OPINION

OPINION | JOHN BRUMMETT: The scripted campaigner

Sarah Huckabee Sanders has now made clear what we suspected.

She will proceed to the election without talking to Arkansas reporters except the three on a panel Friday at a tightly restricted debate on public television that she'll do just to say she did a debate.

Over the weekend, this newspaper related that, in its preparation of a traditional late-stage election roundup, Sanders would accept questions only in writing and answer only in writing.

Direct contact risks unscripted exchange. And she may think reporters have cooties.

A few might.

Roby Brock, hosting the "Capitol View" program Sunday morning on KARK-TV, devoted most of the program to interviewing Democratic nominee Chris Jones. He explained that Sanders had just given him a final rejection after 28 requests since January 2021.

Brock is one of those amiable guys who smiles and asks spontaneous and informed follow-up questions.

There is a point to be made about all that, and an observation to be related.

The point is that Sanders' tactic amounts to solid front-runner message discipline. She is a political operative--a "superior political athlete," as her Ouachita political science professor Hal Bass put it--and she knows her votes come from ad nauseam unilateral expression of disdain for Joe Biden, national liberalism and inflation.
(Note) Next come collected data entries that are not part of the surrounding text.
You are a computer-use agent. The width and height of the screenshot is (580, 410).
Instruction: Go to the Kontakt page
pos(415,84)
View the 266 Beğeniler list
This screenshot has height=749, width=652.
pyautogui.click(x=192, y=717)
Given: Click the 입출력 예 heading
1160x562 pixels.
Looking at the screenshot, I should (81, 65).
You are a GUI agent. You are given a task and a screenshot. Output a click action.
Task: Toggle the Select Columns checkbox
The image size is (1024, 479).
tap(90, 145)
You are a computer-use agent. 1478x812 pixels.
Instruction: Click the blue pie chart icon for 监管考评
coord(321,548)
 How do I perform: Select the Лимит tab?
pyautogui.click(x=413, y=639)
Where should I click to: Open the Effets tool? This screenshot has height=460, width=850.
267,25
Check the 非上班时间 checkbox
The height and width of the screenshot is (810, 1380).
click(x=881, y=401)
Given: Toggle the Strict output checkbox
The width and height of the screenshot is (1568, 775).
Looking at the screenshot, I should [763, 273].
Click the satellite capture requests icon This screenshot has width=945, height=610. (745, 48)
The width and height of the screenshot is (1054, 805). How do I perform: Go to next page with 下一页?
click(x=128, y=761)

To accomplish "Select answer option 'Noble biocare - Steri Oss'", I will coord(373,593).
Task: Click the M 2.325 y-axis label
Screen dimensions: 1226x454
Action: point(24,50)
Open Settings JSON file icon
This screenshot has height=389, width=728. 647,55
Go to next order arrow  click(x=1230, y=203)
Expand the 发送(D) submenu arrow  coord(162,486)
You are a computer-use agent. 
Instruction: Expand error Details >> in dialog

The observation is that I'm hearing a percolation of criticism of that steady tactic.

A high school buddy of thoughtful conservatism and Donald Trump-disapproving evangelicalism emails that he's looking seriously at Jones. An old boy at my wife's high school reunion over the weekend, describing himself as a Searcy County Republican from way back, and a genuine conservative who loves Trump's policies but not his behavior, said he's offended that Sanders acts like she's running against Biden when the issue is Arkansas, or ought to be.

I acknowledge that those are but two cases in point, and, if forced to predict, I'd say Sanders ends up with both votes.

That's her cold, rigid point. She's running to win, not get glowing reviews in my emails and class-reunion conversations.

Her polling apparently shows she's fine. If that changes, she's got millions to run an attack on Jones and peel a few points away by saying he's a liberal local Biden. One of those ads morphing Jones into Biden might be in order.

Or she might keep it simple and run an ad saying, "My Democratic opponent is concerned about the death penalty. Don't worry about me. I'll kill 'em and sleep just fine."

I must acknowledge that her written responses are not without worthy information. The problem is that we can't follow up and draw her out, which is her design.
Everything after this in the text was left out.